READING PASSAGE:
Global Development of VR; Longer Content Migrating Rapidly to Mobile

Credits : Exchangewire

Credits : Exchangewire

 

ExchangeWire Research’s weekly roundup brings you up-to-date research findings from around the world, with additional insight provided by Rebecca Muir, head of research and analysis, ExchangeWire. In this week’s edition: Global development of VR; Longer content migrating rapidly to mobile; Ad fraud in mobile apps; and Tech less important to TMT companies.

Global development of VR

Brands and advertisers that utilise VR can tap into higher consumer engagement and attention rates, and are also seen as more innovative, finds research by YuMe. Nearly two-thirds of respondents (63%) have tried an immersive technology, and feel it’s the “next big thing”, while 86% have heard of VR.

VR is considered the most advanced immersive technology. Six in every ten respondents (60%) feel the VR helps create engaging experiences, compared to 53% for 360-degree video. Similarly, 51% feel brands that use VR are innovative, compared to 45% for 360-degree video.

The survey also finds that customers who have used immersive technology firsthand, have a better opinion of it that those who have not. More than half (51%) of respondents who have used an immersive technology are more likely to engage with an ad if it was in 360-degree video, compared to 36% of total respondents. Nearly two-thirds (60%) of those who have used immersive technology also feel brands utilising VR create a positive view of them, compared to 43% of total respondents.

Longer content migrating rapidly to mobile

There were more video views on mobile devices in Q3 than on any other device, according to Ooyala’s Q3 2016 Global Video Index. The research also found changes in the type of video watched on mobile devices.

Longer-form content – video over five minutes in length – accounted for nearly half (48%) of all viewing on smartphones; that’s more than double the 23% seen a year ago. In addition, nearly one-third of all mobile viewing (30%) was of video over 20 minutes in length.

There is an increasingly mobile society in established markets like the United States and Western Europe; growth there will continue as consumers continue to demand it. Amazon’s decision to offer downloadable content for offline viewing – and Netflix’s more recent decision to do the same – are also acting as drivers.

Sports viewing on mobile is also on the up. A year ago, Ireland was the only country in which sports video views topped 50% on mobile devices. Now, Europe sees mobile video views of sports-related content at 54%, higher than the 49% global average.

Ad fraud in mobile apps

More than half of all uncertified apps displayed malicious activity, and even some certified apps were just as toxic, finds a study by Sizmek.

About 9% of mobile apps generating ad traffic were not certified by the app stores. Eight in every ten (80%) of these apps were on Android devices, with 56% of this group proven to be malicious. Half of illegally downloaded iOS apps were proven to be malicious. All told, 52% of all uncertified apps were found to be malicious. Of certified apps, a small fraction (1.5%) engaged in ad fraud.

PROBLEM STATEMENT: Reproduce, word for word, everything in the research roundup from "There is an" down to "acting as drivers.".

SUPPLIED INFORMATION:
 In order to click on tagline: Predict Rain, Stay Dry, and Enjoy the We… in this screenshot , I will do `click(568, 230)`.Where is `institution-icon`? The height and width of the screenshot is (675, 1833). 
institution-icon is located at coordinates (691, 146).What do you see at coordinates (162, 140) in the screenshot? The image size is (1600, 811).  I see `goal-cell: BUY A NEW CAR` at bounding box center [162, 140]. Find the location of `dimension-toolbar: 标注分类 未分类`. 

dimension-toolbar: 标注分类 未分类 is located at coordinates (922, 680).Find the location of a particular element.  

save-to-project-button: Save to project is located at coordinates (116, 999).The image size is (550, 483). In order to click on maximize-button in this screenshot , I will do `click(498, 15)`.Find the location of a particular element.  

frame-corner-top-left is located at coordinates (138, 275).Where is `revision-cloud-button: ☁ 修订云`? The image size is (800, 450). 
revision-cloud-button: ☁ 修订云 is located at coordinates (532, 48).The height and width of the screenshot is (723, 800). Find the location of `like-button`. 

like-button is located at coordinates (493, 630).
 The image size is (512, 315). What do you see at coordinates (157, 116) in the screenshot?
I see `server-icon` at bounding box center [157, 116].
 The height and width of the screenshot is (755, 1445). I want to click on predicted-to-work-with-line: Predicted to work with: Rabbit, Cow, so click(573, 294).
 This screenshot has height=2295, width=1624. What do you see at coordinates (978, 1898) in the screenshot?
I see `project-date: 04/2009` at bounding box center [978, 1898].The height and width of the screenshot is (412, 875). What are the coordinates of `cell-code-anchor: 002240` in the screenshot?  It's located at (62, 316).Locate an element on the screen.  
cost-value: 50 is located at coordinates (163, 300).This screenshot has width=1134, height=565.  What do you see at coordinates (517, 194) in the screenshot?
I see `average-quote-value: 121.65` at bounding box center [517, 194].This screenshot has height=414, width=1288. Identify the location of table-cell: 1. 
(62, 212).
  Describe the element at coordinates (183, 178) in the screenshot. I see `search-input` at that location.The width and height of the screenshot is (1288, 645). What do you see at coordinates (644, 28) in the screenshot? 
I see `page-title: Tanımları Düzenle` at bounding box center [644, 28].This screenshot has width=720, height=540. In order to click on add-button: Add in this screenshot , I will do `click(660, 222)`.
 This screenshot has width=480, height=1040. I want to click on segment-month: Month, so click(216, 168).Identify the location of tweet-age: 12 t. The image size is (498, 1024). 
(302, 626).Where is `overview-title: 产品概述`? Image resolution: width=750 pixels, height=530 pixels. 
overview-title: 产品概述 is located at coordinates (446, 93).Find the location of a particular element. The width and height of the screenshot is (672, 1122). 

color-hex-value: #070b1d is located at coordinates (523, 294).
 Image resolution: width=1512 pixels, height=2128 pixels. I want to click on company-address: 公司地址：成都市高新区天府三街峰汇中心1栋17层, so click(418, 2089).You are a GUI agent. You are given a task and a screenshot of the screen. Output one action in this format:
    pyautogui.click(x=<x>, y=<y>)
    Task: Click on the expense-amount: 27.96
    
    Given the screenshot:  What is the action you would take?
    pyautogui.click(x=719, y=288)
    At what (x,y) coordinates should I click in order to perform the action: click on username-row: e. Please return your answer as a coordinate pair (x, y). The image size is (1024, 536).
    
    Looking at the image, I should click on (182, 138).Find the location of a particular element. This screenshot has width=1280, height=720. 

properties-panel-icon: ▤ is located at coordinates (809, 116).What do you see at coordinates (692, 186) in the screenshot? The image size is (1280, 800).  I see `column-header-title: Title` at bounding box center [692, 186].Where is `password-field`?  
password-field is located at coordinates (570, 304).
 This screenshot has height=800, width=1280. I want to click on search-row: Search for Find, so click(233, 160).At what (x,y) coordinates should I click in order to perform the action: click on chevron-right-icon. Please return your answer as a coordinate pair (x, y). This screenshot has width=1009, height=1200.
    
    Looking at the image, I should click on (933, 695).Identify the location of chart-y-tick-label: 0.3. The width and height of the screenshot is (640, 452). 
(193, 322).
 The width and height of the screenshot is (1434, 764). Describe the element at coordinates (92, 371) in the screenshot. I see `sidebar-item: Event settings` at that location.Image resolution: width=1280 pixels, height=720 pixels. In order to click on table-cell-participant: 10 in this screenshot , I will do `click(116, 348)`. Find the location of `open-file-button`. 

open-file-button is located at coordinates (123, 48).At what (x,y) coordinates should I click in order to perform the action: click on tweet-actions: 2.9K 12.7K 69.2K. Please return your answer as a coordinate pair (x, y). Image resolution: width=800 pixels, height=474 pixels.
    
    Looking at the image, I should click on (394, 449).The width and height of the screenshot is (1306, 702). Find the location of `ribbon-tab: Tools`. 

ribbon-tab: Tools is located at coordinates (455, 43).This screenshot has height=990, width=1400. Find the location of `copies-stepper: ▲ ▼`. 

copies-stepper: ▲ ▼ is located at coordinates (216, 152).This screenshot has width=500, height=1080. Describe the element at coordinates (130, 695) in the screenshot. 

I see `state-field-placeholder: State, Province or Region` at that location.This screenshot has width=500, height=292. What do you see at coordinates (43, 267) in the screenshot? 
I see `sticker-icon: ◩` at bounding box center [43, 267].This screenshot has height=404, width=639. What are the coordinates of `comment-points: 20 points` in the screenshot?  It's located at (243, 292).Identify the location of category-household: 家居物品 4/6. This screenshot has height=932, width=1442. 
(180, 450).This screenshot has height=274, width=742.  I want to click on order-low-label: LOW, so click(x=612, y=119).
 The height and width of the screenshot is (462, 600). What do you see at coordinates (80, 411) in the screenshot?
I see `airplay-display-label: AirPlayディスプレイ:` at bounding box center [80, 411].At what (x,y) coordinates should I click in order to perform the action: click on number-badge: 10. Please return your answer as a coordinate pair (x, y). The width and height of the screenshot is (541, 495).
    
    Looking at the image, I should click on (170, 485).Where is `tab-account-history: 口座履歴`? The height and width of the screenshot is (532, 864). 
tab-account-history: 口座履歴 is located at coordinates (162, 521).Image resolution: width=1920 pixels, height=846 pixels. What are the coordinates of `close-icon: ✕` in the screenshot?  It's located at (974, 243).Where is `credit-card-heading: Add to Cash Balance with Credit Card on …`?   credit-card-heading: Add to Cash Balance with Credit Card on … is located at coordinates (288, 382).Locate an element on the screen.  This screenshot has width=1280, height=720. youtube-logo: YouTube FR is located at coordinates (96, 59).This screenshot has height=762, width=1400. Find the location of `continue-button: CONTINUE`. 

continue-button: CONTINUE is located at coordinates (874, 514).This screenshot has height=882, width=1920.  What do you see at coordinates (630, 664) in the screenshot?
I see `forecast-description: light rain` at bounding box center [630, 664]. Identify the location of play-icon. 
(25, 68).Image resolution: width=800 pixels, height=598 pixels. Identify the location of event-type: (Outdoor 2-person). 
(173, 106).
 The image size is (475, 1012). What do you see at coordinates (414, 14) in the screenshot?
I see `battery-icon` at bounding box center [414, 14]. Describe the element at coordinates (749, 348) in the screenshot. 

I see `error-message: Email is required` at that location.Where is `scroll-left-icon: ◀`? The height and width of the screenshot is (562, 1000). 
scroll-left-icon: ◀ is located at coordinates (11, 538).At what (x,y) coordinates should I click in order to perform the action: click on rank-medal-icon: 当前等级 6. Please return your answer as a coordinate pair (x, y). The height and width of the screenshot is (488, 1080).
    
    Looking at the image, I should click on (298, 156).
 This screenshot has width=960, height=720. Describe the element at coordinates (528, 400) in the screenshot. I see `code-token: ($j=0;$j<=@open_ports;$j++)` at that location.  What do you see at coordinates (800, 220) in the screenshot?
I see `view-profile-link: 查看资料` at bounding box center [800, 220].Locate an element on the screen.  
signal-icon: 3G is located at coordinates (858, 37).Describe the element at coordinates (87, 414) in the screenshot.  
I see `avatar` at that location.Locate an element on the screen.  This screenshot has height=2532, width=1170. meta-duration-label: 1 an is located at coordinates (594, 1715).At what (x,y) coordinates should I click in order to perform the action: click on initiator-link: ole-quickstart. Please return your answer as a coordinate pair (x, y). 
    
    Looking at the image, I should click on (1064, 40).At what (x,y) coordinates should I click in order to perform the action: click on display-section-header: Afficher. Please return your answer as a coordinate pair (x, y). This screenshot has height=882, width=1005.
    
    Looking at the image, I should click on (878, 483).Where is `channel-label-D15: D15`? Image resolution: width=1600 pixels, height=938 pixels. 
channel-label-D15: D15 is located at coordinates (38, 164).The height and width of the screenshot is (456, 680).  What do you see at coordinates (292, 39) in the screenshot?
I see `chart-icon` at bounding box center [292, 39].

OUTPUT FOR THIS EXERCISE:
There is an increasingly mobile society in established markets like the United States and Western Europe; growth there will continue as consumers continue to demand it. Amazon’s decision to offer downloadable content for offline viewing – and Netflix’s more recent decision to do the same – are also acting as drivers.